### Activity
Among the records below, find the lines that hold the word "computer" and report how many there are, with no other words.

===

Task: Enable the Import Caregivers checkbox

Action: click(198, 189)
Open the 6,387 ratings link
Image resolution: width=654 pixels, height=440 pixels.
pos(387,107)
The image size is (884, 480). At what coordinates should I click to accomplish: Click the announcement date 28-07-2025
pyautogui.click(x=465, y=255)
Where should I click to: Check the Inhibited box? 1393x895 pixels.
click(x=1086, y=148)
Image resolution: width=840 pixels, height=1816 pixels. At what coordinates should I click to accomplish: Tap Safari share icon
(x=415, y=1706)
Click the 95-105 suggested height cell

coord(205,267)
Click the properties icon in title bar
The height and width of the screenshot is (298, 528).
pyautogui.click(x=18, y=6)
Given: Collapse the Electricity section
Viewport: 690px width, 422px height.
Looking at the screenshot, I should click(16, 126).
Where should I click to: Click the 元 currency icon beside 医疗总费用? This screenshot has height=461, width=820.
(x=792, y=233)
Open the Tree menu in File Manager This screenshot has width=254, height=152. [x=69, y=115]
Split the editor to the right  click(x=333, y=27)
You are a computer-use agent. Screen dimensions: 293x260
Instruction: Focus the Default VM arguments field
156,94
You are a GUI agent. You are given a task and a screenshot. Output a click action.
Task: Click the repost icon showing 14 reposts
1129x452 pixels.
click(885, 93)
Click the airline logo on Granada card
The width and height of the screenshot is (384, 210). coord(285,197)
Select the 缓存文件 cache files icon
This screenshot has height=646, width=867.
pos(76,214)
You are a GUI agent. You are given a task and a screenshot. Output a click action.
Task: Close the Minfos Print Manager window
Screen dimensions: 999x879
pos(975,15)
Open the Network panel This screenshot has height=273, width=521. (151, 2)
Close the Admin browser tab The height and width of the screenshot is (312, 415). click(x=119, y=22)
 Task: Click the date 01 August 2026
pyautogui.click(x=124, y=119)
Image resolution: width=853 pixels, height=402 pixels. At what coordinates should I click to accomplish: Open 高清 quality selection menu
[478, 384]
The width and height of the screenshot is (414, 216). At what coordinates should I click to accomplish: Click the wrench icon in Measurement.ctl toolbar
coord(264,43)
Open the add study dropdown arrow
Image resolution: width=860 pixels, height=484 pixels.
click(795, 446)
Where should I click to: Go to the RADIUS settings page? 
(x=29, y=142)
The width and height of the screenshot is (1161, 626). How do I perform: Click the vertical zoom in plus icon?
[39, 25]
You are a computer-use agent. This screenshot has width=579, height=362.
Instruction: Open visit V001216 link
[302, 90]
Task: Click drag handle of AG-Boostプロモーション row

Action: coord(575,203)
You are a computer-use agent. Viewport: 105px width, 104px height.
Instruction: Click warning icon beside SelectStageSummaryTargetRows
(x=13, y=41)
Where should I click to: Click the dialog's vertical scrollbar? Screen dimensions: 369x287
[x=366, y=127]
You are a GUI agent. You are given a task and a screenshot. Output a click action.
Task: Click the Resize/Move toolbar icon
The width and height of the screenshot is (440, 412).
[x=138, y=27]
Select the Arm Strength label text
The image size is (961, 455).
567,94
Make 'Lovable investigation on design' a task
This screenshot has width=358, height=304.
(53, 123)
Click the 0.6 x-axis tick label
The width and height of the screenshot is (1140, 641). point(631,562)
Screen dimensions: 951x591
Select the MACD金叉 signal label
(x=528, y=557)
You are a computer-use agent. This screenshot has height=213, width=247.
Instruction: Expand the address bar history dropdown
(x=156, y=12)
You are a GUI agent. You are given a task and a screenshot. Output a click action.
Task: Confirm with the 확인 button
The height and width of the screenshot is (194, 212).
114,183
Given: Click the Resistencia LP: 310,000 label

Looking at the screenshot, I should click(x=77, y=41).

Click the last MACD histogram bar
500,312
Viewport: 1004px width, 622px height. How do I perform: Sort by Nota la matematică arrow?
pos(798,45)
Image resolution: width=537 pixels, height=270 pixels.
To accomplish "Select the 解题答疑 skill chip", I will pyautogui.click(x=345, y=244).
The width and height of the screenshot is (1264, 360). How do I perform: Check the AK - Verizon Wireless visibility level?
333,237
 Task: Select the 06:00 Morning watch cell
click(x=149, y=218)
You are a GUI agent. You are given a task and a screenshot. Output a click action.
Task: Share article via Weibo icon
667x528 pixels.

===

### Solution below
4